Data below:

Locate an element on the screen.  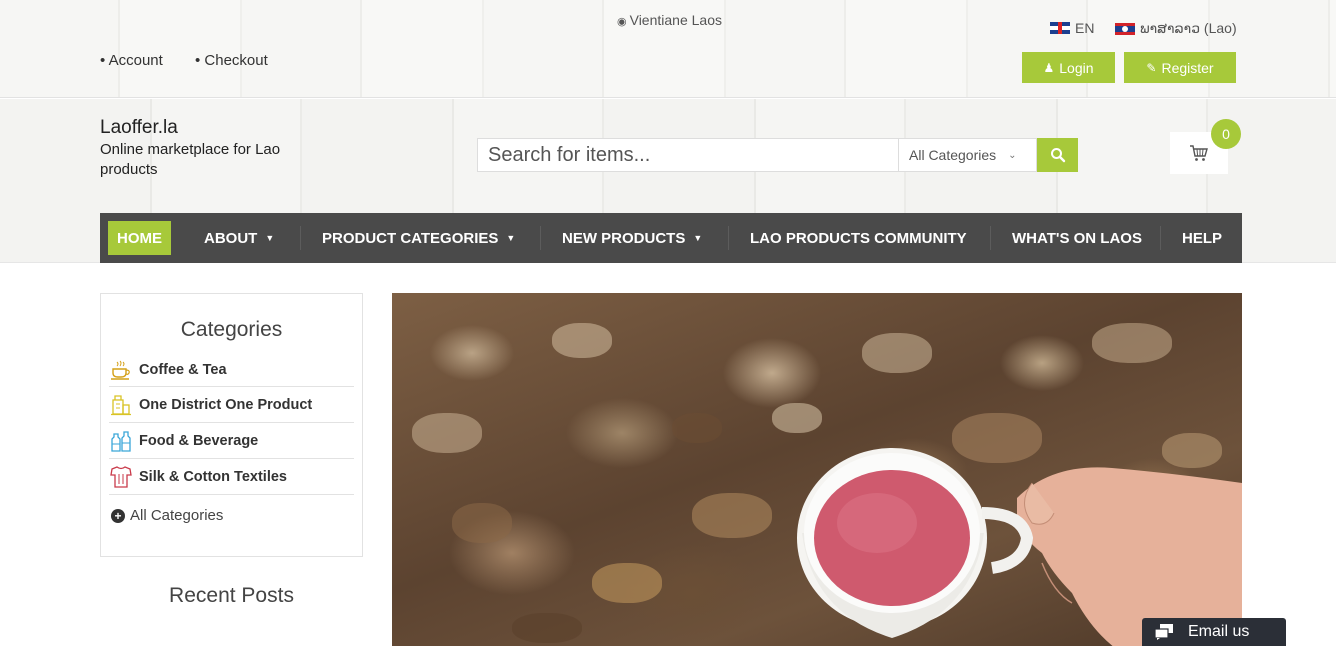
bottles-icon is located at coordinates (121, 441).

End of Data.
Data below:

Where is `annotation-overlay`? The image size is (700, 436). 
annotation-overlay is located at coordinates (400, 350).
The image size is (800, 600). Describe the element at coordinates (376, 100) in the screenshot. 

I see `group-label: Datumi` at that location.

End of Data.
Data below:

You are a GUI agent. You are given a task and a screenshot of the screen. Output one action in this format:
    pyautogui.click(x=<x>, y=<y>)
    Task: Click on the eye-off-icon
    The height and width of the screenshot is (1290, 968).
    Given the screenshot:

End of Data.

• Task brief:
Rewrite the lines between the one holding "The image size is (800, 600)." and the one holding "at that location.", inclusive, with "Describe" changed to "Identify" and everything else left the same.

• Task response:
The image size is (800, 600). Identify the element at coordinates (376, 100) in the screenshot. 

I see `group-label: Datumi` at that location.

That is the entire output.